Chris Lombardi at Waging Nonviolence

On Sunday, CBS News’ “60 Minutes” profiled the Oath Keepers, a white-supremacist veterans’ group founded when President Barack Obama assumed office. The program traced the group’s history from its 2009 formation to its armed support of Cliven Bundy in 2014 to its open plotting of sedition in December 2020. Then CBS showed some cell-phone footage of the 40 members of the group on Jan. 6, 2021, as they breached the U.S. Capitol in perfect military formation.

That insurrection’s aftereffects are still being felt, with 400 participants having been arrested by the Justice Department. Now, as indictments loom, at least one Oath Keeper is openly cooperating with the Department of Justice, and the country’s two political parties are broadcasting dueling narratives about Jan. 6. Meanwhile, for some Vietnam veterans — particularly those featured in my 2020 book, “I Ain’t Marching Anymore” — the insurrection induced more than a little déjà vu.

Fifty years ago this week, more than a thousand Vietnam veterans crowded the U.S. Capitol from April 18-23, 1971. Members of Vietnam Veterans Against the War, or VVAW, piled into D.C. from every state, stuffed into cars and trucks and buses, then circled the Capitol with encampments. Unlike the vets leading the 2021 white-supremacist insurrection, the 1971 uprising came to Washington to practice democracy, not impede it; organized chapter by chapter, it ended up including and influencing members of Congress. “Operation Dewey Canyon III,” nicknamed for two Vietnam campaigns, would set the bar for activism to follow.

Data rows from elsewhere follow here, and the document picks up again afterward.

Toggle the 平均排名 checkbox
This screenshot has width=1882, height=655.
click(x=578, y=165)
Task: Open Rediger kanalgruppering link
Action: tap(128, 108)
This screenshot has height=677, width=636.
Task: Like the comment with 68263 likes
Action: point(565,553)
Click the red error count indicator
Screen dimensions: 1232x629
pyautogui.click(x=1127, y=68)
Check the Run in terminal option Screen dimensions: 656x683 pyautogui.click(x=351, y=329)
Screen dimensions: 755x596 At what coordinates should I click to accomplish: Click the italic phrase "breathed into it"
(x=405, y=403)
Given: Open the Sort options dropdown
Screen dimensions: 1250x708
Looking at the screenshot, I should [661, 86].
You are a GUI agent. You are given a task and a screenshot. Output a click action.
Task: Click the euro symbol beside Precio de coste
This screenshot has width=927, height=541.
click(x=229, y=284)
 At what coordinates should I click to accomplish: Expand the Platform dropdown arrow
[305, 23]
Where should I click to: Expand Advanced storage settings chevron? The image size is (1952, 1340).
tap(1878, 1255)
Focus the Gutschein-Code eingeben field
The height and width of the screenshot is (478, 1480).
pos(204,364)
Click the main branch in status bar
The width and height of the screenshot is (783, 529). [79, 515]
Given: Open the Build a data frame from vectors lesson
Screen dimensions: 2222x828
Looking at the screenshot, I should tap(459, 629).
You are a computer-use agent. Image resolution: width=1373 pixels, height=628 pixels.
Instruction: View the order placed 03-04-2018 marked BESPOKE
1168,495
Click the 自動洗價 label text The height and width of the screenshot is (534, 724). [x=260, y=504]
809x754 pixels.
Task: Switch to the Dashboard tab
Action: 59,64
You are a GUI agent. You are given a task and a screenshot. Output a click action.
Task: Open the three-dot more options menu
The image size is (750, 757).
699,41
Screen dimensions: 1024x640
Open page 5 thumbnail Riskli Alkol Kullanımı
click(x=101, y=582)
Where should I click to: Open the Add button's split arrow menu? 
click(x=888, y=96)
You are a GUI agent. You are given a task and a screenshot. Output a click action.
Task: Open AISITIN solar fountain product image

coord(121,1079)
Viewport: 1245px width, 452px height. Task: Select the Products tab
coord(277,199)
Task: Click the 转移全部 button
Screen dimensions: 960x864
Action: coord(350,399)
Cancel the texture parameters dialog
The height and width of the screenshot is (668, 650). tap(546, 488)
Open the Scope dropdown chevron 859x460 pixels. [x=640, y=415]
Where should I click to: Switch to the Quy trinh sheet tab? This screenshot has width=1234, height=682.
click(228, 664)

In a year full of 50th anniversaries, ODCIII — as it’s called — is right now largely remembered for the debut on the public stage of John Kerry, former Secretary of State and current climate envoy, whose participation later doomed his 2004 presidential campaign. But Kerry’s debut was part of a larger, well-organized mobilization: hundreds of vets lobbied Congress, filled hearing rooms, and camped out at West Potomac Park and the National Mall. They crossed the Potomac — some in wheelchairs or on crutches — to Arlington National Cemetery, where a former military chaplain led a funeral service for the war dead. They refused to stop sleeping on the Mall despite orders from the Supreme Court. The war they hoped to stop didn’t end until four years later, but its course and that of the nation was altered by their movement, many of whom are still fighting for change today.